▶ **Work instructions**
Print the whole listing, character for character.

▶ **Records to use**
—————

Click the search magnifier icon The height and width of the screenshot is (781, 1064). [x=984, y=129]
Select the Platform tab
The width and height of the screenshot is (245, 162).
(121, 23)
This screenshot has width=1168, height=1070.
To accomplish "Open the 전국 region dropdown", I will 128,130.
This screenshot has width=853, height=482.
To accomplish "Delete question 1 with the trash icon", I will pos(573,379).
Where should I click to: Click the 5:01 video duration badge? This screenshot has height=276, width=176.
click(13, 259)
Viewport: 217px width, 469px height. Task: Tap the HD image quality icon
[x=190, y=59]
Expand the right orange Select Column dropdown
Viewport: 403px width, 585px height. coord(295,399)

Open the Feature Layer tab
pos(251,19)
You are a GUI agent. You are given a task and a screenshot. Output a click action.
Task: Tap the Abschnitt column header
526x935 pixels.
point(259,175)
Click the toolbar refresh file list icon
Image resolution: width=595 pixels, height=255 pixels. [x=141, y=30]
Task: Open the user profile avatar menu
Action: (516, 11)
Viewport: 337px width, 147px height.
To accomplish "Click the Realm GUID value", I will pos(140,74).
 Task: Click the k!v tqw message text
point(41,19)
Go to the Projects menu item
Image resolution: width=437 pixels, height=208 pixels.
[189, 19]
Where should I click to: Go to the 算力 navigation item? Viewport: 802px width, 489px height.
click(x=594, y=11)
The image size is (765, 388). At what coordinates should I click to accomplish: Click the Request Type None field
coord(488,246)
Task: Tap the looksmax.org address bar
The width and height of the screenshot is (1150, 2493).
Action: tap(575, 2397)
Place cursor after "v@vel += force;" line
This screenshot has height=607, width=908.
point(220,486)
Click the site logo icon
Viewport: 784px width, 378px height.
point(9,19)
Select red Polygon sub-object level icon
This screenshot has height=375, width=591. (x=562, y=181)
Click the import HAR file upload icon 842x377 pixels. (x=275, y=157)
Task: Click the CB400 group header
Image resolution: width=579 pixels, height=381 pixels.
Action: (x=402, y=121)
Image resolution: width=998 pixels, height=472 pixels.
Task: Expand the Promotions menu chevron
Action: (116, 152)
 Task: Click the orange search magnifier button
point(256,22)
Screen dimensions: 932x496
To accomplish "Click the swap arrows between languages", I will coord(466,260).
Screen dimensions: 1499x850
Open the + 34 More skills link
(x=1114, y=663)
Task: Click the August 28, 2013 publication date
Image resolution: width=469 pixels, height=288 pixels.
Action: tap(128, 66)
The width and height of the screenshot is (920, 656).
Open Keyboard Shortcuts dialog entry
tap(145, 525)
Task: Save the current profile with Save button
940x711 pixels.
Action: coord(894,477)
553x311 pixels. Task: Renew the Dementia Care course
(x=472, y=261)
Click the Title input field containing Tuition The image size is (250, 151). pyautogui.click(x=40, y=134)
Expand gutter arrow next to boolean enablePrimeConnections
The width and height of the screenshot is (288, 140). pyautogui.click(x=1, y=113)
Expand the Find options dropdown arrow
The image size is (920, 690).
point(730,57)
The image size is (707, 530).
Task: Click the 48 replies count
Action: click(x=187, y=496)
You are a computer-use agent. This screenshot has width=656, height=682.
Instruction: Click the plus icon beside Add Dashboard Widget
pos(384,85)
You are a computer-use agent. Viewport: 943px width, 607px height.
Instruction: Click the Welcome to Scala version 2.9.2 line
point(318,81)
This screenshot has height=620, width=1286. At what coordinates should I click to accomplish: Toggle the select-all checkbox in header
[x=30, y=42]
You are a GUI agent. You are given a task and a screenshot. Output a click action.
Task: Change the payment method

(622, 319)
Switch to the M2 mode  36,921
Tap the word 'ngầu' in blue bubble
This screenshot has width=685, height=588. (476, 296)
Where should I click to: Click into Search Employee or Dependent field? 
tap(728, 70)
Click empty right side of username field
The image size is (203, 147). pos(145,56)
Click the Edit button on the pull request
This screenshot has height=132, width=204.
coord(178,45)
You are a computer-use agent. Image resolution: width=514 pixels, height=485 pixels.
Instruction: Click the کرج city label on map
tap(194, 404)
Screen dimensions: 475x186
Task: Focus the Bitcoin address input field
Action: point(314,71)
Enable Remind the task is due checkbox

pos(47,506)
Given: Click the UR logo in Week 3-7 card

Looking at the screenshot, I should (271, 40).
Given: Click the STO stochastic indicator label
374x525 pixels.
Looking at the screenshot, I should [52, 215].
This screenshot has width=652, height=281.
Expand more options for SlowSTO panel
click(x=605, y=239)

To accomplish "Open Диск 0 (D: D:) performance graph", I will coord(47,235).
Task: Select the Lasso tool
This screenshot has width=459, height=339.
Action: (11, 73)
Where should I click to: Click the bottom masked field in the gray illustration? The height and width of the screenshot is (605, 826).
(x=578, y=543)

—————

▶ **The completed task**
Click the search magnifier icon The height and width of the screenshot is (781, 1064). [x=984, y=129]
Select the Platform tab
The width and height of the screenshot is (245, 162).
(121, 23)
This screenshot has width=1168, height=1070.
To accomplish "Open the 전국 region dropdown", I will 128,130.
This screenshot has width=853, height=482.
To accomplish "Delete question 1 with the trash icon", I will pos(573,379).
Where should I click to: Click the 5:01 video duration badge? This screenshot has height=276, width=176.
click(13, 259)
Viewport: 217px width, 469px height. Task: Tap the HD image quality icon
[x=190, y=59]
Expand the right orange Select Column dropdown
Viewport: 403px width, 585px height. coord(295,399)

Open the Feature Layer tab
pos(251,19)
You are a GUI agent. You are given a task and a screenshot. Output a click action.
Task: Tap the Abschnitt column header
526x935 pixels.
point(259,175)
Click the toolbar refresh file list icon
Image resolution: width=595 pixels, height=255 pixels. [x=141, y=30]
Task: Open the user profile avatar menu
Action: (516, 11)
Viewport: 337px width, 147px height.
To accomplish "Click the Realm GUID value", I will pos(140,74).
 Task: Click the k!v tqw message text
point(41,19)
Go to the Projects menu item
Image resolution: width=437 pixels, height=208 pixels.
[189, 19]
Where should I click to: Go to the 算力 navigation item? Viewport: 802px width, 489px height.
click(x=594, y=11)
The image size is (765, 388). At what coordinates should I click to accomplish: Click the Request Type None field
coord(488,246)
Task: Tap the looksmax.org address bar
The width and height of the screenshot is (1150, 2493).
Action: tap(575, 2397)
Place cursor after "v@vel += force;" line
This screenshot has height=607, width=908.
point(220,486)
Click the site logo icon
Viewport: 784px width, 378px height.
point(9,19)
Select red Polygon sub-object level icon
This screenshot has height=375, width=591. (x=562, y=181)
Click the import HAR file upload icon 842x377 pixels. (x=275, y=157)
Task: Click the CB400 group header
Image resolution: width=579 pixels, height=381 pixels.
Action: (x=402, y=121)
Image resolution: width=998 pixels, height=472 pixels.
Task: Expand the Promotions menu chevron
Action: (116, 152)
 Task: Click the orange search magnifier button
point(256,22)
Screen dimensions: 932x496
To accomplish "Click the swap arrows between languages", I will coord(466,260).
Screen dimensions: 1499x850
Open the + 34 More skills link
(x=1114, y=663)
Task: Click the August 28, 2013 publication date
Image resolution: width=469 pixels, height=288 pixels.
Action: tap(128, 66)
The width and height of the screenshot is (920, 656).
Open Keyboard Shortcuts dialog entry
tap(145, 525)
Task: Save the current profile with Save button
940x711 pixels.
Action: coord(894,477)
553x311 pixels. Task: Renew the Dementia Care course
(x=472, y=261)
Click the Title input field containing Tuition The image size is (250, 151). pyautogui.click(x=40, y=134)
Expand gutter arrow next to boolean enablePrimeConnections
The width and height of the screenshot is (288, 140). pyautogui.click(x=1, y=113)
Expand the Find options dropdown arrow
The image size is (920, 690).
point(730,57)
The image size is (707, 530).
Task: Click the 48 replies count
Action: click(x=187, y=496)
You are a computer-use agent. This screenshot has width=656, height=682.
Instruction: Click the plus icon beside Add Dashboard Widget
pos(384,85)
You are a computer-use agent. Viewport: 943px width, 607px height.
Instruction: Click the Welcome to Scala version 2.9.2 line
point(318,81)
This screenshot has height=620, width=1286. At what coordinates should I click to accomplish: Toggle the select-all checkbox in header
[x=30, y=42]
You are a GUI agent. You are given a task and a screenshot. Output a click action.
Task: Change the payment method

(622, 319)
Switch to the M2 mode  36,921
Tap the word 'ngầu' in blue bubble
This screenshot has width=685, height=588. (476, 296)
Where should I click to: Click into Search Employee or Dependent field? 
tap(728, 70)
Click empty right side of username field
The image size is (203, 147). pos(145,56)
Click the Edit button on the pull request
This screenshot has height=132, width=204.
coord(178,45)
You are a computer-use agent. Image resolution: width=514 pixels, height=485 pixels.
Instruction: Click the کرج city label on map
tap(194, 404)
Screen dimensions: 475x186
Task: Focus the Bitcoin address input field
Action: point(314,71)
Enable Remind the task is due checkbox

pos(47,506)
Given: Click the UR logo in Week 3-7 card

Looking at the screenshot, I should (271, 40).
Given: Click the STO stochastic indicator label
374x525 pixels.
Looking at the screenshot, I should [52, 215].
This screenshot has width=652, height=281.
Expand more options for SlowSTO panel
click(x=605, y=239)

To accomplish "Open Диск 0 (D: D:) performance graph", I will coord(47,235).
Task: Select the Lasso tool
This screenshot has width=459, height=339.
Action: (11, 73)
Where should I click to: Click the bottom masked field in the gray illustration? The height and width of the screenshot is (605, 826).
(x=578, y=543)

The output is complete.